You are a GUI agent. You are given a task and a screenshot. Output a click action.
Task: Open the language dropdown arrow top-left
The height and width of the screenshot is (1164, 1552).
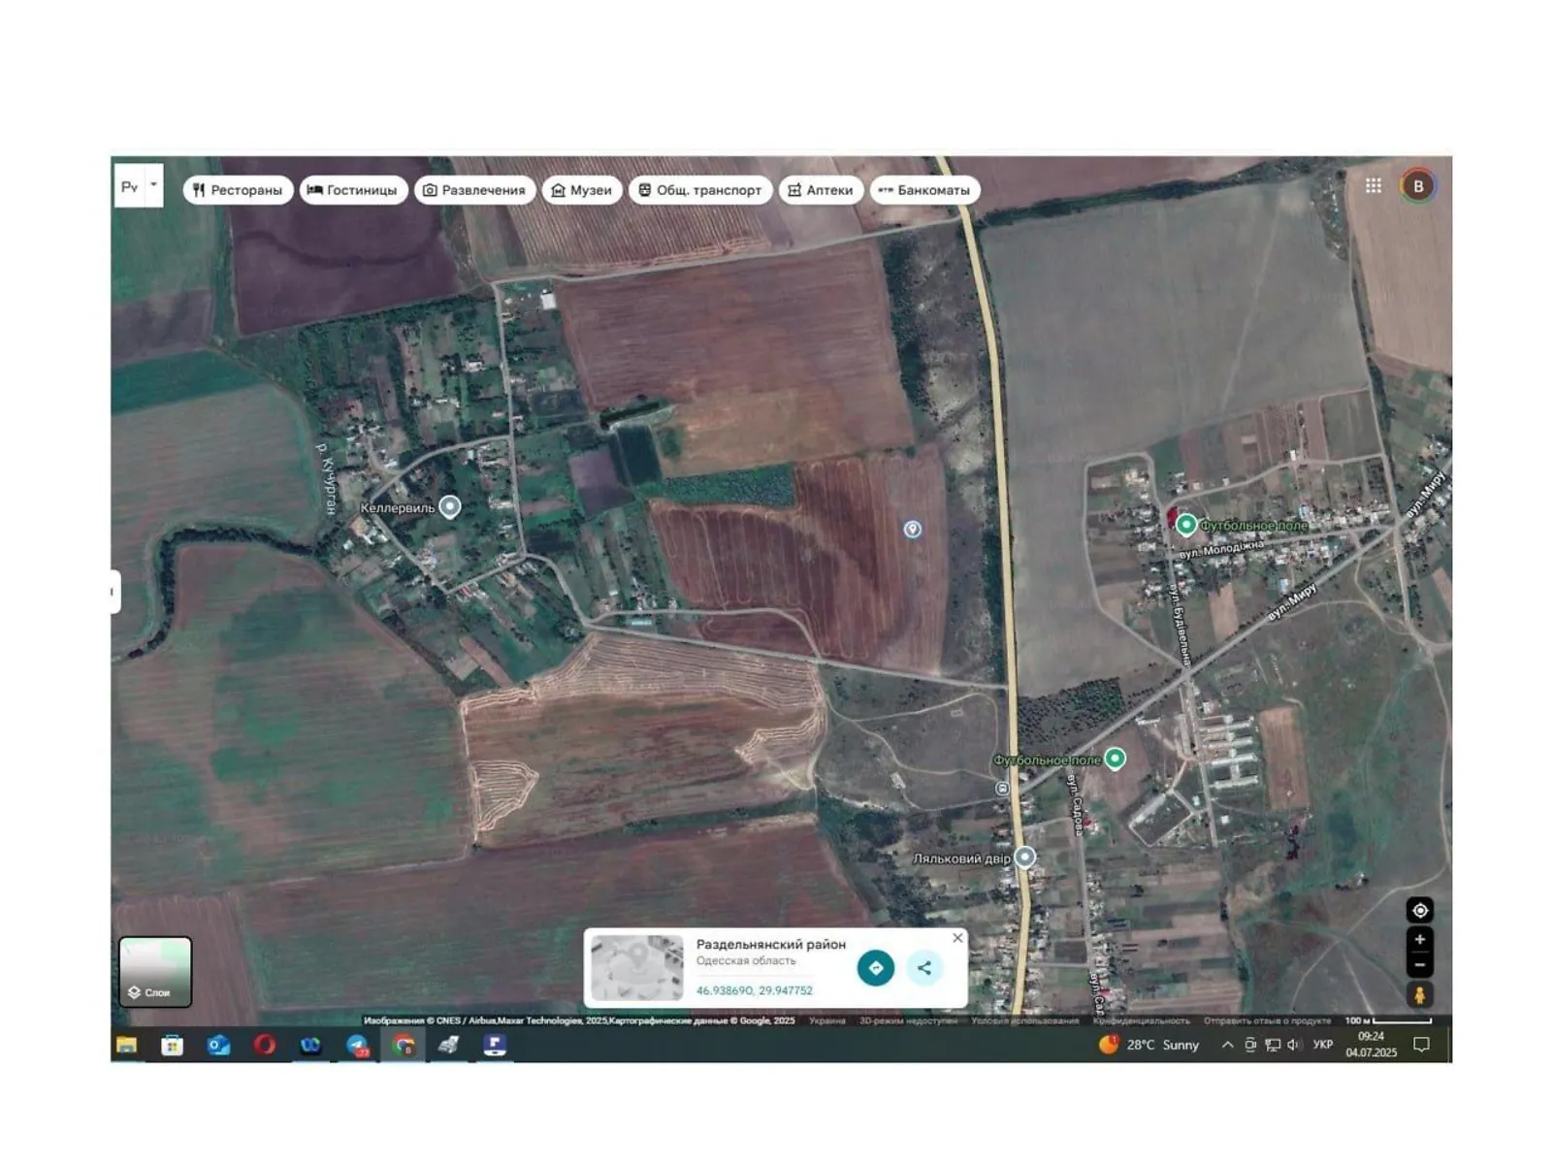pos(153,185)
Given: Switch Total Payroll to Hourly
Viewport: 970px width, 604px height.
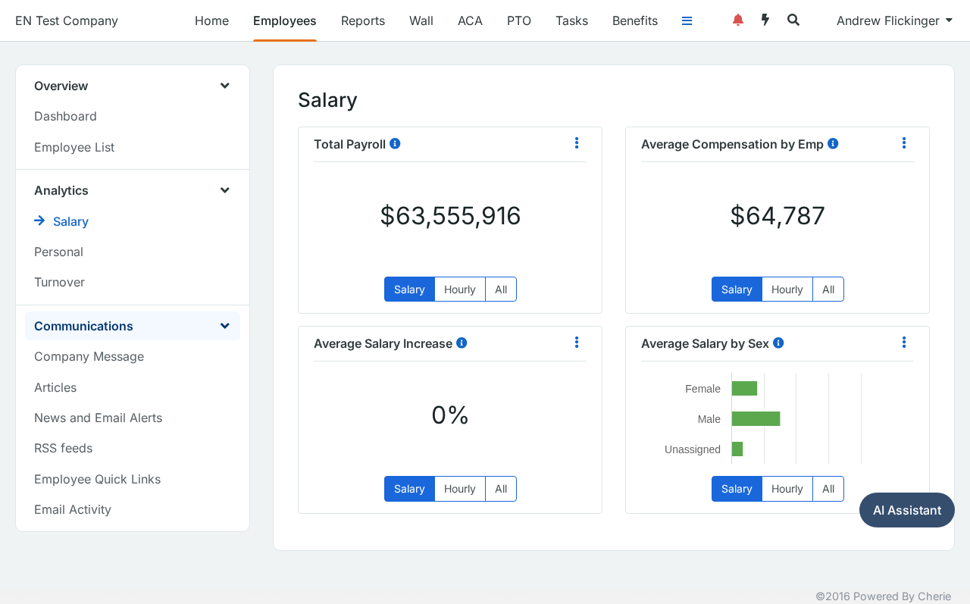Looking at the screenshot, I should (x=460, y=289).
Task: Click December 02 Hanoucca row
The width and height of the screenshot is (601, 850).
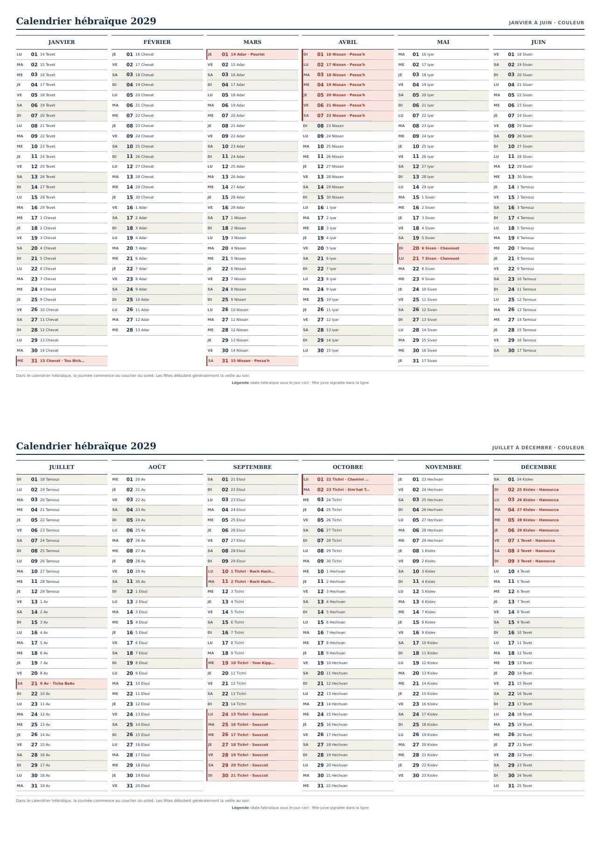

**Brief**
In your output, include only the lines from the line containing "Task: Open the" through the last line of the material above, exactly as they appear, and leave out the pictures.

**Solution for this exercise**
Task: Open the language dropdown arrow top-left
The height and width of the screenshot is (1164, 1552).
pos(153,185)
Given: Switch Total Payroll to Hourly
Viewport: 970px width, 604px height.
Looking at the screenshot, I should (x=460, y=289).
Task: Click December 02 Hanoucca row
The width and height of the screenshot is (601, 850).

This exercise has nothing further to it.